Re-Orientation

A sneeze or mortal threat?

In the preface to his last and perhaps most significant work, Andre Gunder-Frank cited what he called “Fairbank’s Rule No. 2”: “Never try to begin at the beginning. Historical research progresses backward not forward… Let the problems take you back.” ((Andre Gunder-Frank, ReOrient: Global Economy in the Asian Age, University of California Press, July 31, 1998.)) My mother was a forensic photographer. One of her less appetizing assignments was for the record of corpses returned from Jonestown, Guyana, after what has since been billed as a mass suicide by a bizarre religious sect led by an American named Jones. ((Since the Jonestown incident significant indications point to the “sect” actually having been a cover for offshore pharmaceutical experiments, in particular precursors to Prozac. Jones appears to have been a CIA asset connected to the infamous Dan Mitrione. Both came from the same town and apparently had contact while Mitrione was in Brazil. Shortly after this incident CIA director GHW Bush joined the Ely Lilly board. Lilly had also been an LSD supplier.
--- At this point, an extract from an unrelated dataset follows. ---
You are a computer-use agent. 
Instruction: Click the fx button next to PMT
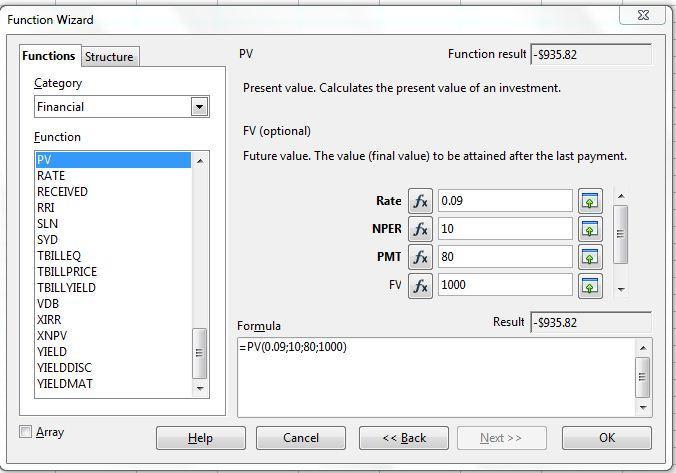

In short, human experiments offshore not only serve putative defense purposes but help the drug industry.)) My arguments in these pages have implicitly followed that rule and perhaps derive from that inclination to the historical that all forensics involves.

I have already argued in previous essays that the ruling elite in the West — let us call them the owners of NATO for simplicity — by virtue of their education and indoctrination possess a degree of consistency and determination which is not generally shared among the bulk of the far less organised population. Wealth and power permit not only an exercise of the will but a formation of interests which are far more focussed and of longer duration than the desires of ordinary people who are managed by advertising or police. If we continue to assume that the ruling elite has a rationality that is coherent with that of the broad mass, the majority of the population, we deny ourselves the vantage point needed to understand events through the past.

Of course, it is easy to get lost in debate as to the constitution of the ruling elite, to attempt to disaggregate groups and interests to show — as normative political scientists and sociologists do — that concerted behaviour is ultimately short-lived or impossible because of intra-elite competition. This is part of the same theoretical apparatus used to justify the current economics ideology — marginalism. With the nominal end of the Western chattel slavery regime, the ideology of white supremacy upon which it became based was modified. That was the real intellectual accomplishment of what was later called in the US the “Progressive Era”. Progressivism became the dominant Western ideology by the end of World War I and the military-industrial complex became the standard bearer of that ideology. It remains the ideology of what passes for “Left” in the US and has always been the underlying philosophy of liberalism. Hence when all debate transcripts are read and/ or burned it is the progressive consensus that maintains Western empire, led by the Atlantic alliance. Progressivism is embedded in modern mass media and its particular form of communication — one which is ultimately military and not democratic in nature (unless one means the form of democracy tied to the slavery system).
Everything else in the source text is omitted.